Suppose I was just interested in one lunar month of time (one of the Moon's rotations), occurring in the month of July, 1969. Then I'd write the following equation,
Sum_cycle_Jul_1969 = Sum, time it takes for all stars at all lunar
sites to pass through angles of interest in
a lunar cycle taking place in July, 1969
Sum_cycle_Jul_1969
P(moon) = ---------------------------------------------
One Lunar Rotation Cycle for July 1969
But then, suppose I wanted to determine the probability for the entire year 1969. Then,
Sum_lunar_month_1 = Sum, time it takes for all stars at all lunar
sites to pass through angles of interest in
first lunar cycle of 1969 (starting January 1)
.
.
.
Sum_lunar_month_13 = Sum, time it takes for all stars at all lunar
sites to pass through angles of interest in
last lunar cycle of 1969 (in Nov/Dec)
But, there aren't exactly 13 Moon cycles every year.
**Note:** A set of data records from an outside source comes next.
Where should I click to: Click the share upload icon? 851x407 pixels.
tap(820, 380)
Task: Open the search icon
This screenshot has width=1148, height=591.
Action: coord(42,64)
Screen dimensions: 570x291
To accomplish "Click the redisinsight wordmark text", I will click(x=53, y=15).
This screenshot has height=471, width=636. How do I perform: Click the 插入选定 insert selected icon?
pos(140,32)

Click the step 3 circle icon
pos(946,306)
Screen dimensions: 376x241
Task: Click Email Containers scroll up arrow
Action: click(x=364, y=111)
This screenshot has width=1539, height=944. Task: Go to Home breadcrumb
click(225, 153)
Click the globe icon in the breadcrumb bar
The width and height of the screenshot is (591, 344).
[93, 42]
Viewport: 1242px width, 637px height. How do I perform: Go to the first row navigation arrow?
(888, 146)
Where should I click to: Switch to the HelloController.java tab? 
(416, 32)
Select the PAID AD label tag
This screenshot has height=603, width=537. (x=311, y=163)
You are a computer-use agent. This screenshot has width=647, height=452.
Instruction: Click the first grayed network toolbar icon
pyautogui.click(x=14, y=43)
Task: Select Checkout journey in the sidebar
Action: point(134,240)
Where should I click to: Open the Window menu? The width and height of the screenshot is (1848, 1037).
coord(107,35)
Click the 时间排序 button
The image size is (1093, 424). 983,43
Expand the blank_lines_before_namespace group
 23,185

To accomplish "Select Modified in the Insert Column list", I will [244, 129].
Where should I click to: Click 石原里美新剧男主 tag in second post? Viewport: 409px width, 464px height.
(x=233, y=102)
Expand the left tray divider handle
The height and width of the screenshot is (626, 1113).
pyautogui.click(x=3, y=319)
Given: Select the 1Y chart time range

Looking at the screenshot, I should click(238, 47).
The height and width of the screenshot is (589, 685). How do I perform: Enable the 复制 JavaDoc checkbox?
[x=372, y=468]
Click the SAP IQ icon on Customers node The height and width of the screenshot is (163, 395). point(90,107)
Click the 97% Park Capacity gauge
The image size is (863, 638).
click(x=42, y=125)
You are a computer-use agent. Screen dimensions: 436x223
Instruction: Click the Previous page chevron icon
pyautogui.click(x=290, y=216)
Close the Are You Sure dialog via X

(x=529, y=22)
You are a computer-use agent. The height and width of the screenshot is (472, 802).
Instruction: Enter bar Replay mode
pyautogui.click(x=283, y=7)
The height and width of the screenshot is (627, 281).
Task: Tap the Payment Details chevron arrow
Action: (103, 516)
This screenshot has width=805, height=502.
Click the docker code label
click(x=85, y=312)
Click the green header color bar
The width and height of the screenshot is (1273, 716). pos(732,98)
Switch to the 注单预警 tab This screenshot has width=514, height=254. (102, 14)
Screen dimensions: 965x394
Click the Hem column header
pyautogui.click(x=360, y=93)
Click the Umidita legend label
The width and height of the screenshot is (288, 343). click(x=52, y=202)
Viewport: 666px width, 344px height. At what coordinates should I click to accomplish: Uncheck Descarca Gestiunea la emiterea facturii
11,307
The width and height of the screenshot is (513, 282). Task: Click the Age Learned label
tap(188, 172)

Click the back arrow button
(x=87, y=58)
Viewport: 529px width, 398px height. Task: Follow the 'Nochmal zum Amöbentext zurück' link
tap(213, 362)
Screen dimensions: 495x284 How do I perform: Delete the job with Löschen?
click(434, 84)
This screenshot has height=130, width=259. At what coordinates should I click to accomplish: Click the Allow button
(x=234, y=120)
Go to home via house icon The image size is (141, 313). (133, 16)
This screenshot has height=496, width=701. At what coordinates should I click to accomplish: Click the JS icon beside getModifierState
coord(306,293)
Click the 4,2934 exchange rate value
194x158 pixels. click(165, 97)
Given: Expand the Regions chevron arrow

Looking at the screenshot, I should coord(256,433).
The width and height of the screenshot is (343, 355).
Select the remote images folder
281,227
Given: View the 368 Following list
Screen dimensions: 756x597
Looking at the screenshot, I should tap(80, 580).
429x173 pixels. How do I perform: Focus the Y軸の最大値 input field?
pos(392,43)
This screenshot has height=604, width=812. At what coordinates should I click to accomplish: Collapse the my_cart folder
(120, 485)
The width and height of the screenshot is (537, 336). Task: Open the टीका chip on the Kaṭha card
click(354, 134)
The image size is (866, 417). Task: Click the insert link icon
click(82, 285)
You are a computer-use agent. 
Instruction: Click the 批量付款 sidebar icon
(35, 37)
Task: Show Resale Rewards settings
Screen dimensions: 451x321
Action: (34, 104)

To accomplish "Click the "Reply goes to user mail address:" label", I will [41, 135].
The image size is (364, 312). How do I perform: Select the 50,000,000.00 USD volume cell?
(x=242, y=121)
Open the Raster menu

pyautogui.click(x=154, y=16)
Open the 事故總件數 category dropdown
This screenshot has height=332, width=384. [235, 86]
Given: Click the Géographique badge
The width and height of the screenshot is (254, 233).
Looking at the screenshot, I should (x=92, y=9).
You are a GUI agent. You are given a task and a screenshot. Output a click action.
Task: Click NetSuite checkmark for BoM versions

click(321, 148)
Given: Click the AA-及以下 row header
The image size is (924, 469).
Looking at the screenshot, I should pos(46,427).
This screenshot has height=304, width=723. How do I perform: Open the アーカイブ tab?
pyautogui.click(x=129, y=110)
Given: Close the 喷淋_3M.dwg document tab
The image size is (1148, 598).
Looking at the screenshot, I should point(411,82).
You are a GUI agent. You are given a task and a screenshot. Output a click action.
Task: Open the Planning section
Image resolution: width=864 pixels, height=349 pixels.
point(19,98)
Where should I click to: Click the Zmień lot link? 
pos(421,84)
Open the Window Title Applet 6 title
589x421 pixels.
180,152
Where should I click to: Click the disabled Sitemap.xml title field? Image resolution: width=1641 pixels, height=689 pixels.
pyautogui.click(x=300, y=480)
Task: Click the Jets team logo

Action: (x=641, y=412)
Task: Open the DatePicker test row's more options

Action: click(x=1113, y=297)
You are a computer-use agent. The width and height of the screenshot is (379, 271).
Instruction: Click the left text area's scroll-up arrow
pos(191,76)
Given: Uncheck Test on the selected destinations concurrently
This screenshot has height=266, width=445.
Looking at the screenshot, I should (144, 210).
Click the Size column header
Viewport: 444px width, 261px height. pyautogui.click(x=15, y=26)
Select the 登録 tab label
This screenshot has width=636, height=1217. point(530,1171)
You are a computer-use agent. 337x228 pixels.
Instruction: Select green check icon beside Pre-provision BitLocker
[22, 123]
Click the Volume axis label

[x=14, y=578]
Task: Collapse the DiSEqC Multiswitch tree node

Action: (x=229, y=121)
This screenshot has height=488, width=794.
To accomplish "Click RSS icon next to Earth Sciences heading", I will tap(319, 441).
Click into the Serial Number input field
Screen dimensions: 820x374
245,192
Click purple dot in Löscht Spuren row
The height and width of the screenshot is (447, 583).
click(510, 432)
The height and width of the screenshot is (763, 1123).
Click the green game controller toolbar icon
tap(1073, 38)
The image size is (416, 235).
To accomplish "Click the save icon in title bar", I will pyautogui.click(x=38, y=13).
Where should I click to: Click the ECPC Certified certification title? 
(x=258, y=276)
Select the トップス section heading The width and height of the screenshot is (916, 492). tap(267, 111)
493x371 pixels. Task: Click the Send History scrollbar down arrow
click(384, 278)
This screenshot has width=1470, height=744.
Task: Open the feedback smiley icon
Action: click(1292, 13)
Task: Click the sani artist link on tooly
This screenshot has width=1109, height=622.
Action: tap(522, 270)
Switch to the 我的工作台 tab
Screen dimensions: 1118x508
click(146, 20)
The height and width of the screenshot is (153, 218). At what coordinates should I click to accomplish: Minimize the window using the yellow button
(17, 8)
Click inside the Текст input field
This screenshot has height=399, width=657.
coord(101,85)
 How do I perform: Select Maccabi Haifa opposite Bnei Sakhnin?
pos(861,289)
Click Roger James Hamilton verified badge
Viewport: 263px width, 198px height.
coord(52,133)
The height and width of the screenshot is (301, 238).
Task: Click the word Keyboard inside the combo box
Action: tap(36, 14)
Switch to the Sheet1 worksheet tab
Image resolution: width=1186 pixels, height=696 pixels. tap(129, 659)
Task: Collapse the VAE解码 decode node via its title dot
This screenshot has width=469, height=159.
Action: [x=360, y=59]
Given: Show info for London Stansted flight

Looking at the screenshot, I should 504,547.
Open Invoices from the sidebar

There are 13.36 cycles, approximately. So, to include this "tail end", I'd have to also add:
Sum_lunar_leftover = Sum, time it takes for all stars at all lunar
sites to pass through angles of interest in
last few days of 1969, left over from unfinished
cycle.
Now, we have:
Sum_1969 = Sum_lunar_month_1
+ Sum_lunar_month_2
.
.
.
+ Sum_lunar_month_13
+ Sum_lunar_leftover
So,
Sum_1969
P(Moon) = ---------------------------------
Total Time interval (365 days)
However, one cycle is much like another in that 365 day period. The amount of time a star stays at a specific angle does not change appreciably during that time, during each lunar cycle of a year. Therefore, let us dispense with the "leftover" portion of this, and rather, because each cycle is "the same" in one year, write the equation thus:
Sum, time it takes for all stars at all lunar sites
to pass through angles of interest in one cycle
P_Moon = ------------------------------------------------------------
Time, One Lunar rotation cycle
Because I am looking at, "what is the probability that an event will occur at any moment on any day within the decades 1950 through the 1990s", I can use the above equation for the Moon, without having to worry about what day it is (though I do have to be concerned about what year it is, due to the "recurring alignments" problem).
I can use this equation for the Moon because it adequately expresses the probability that, at any given day of Earth time during an Earth year, a stellar alignment will be occurring on the Moon. That's because if I pick any Earth day during an Earth year at random, I don’t know what "phase" of the Moon's cycle I'm in. It could be during any part of the Moon’s rotation cycle. Therefore, during a series of Earth years, the probability is P(moon), that a lunar alignment will be occurring at that Earth day and time.
If the Moon were to rotate so slowly that, in a number of Earth years (in this case, again, decades), the Moon didn't rotate a full cycle or the Moon only rotated a few times, then I could not make this assumption. But the Moon completes 13.36 cycles every Earth year, and since I'm interested in the probability an alignment occurring on any Earth day during the decades 1950 through 1970's, this motion averages out. It doesn't matter that it happens slower or faster than the Earth, because it happens often enough during the time period that I'm looking at, that I can use the above equations.